**Exercise instructions:** Return each record word for word and omit the pictures.

**Records for this task:**

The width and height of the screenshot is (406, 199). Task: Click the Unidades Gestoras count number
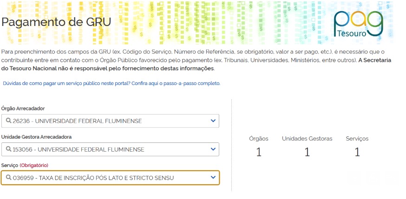point(307,152)
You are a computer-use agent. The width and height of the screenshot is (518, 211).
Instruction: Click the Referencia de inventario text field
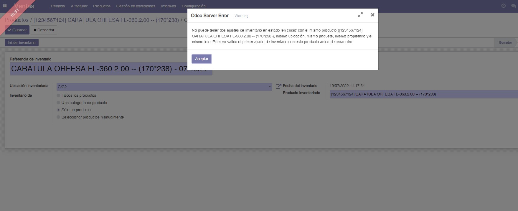click(x=97, y=69)
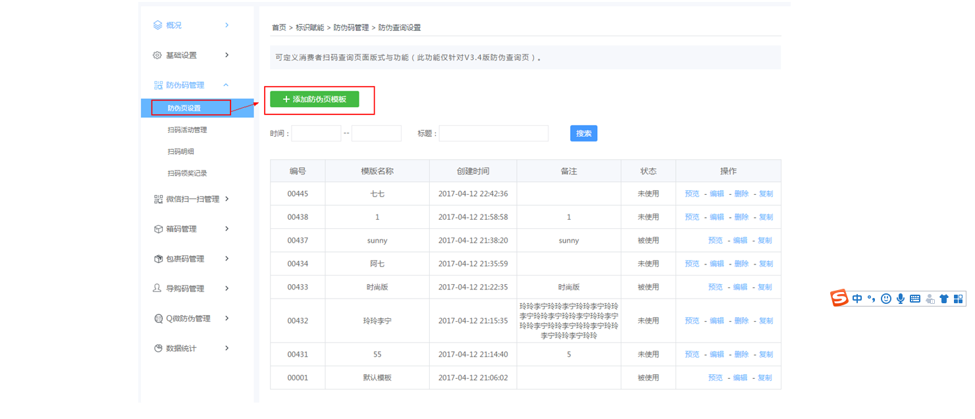Open the four-square toolbox icon in IME bar

(959, 299)
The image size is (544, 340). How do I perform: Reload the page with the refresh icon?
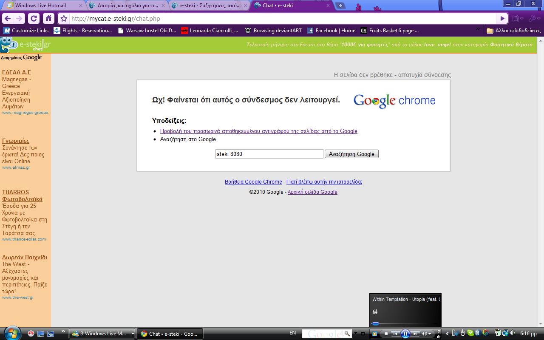(34, 18)
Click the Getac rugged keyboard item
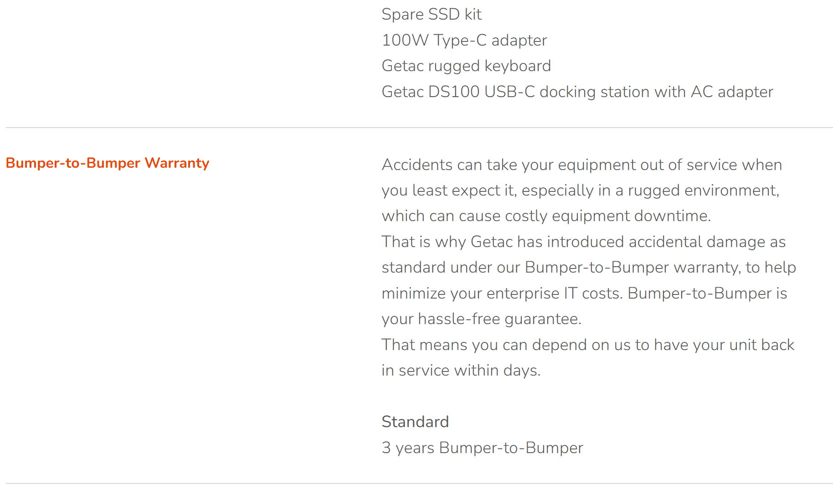This screenshot has height=485, width=833. coord(466,66)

**Answer to the problem:**
The width and height of the screenshot is (406, 199). Task: Click the Unidades Gestoras count number
point(307,152)
You are a computer-use agent. The width and height of the screenshot is (518, 211).
Instruction: Click the Referencia de inventario text field
click(x=97, y=69)
Open the four-square toolbox icon in IME bar

(959, 299)
The image size is (544, 340). How do I perform: Reload the page with the refresh icon?
(34, 18)
Click the Getac rugged keyboard item
This screenshot has height=485, width=833. coord(466,66)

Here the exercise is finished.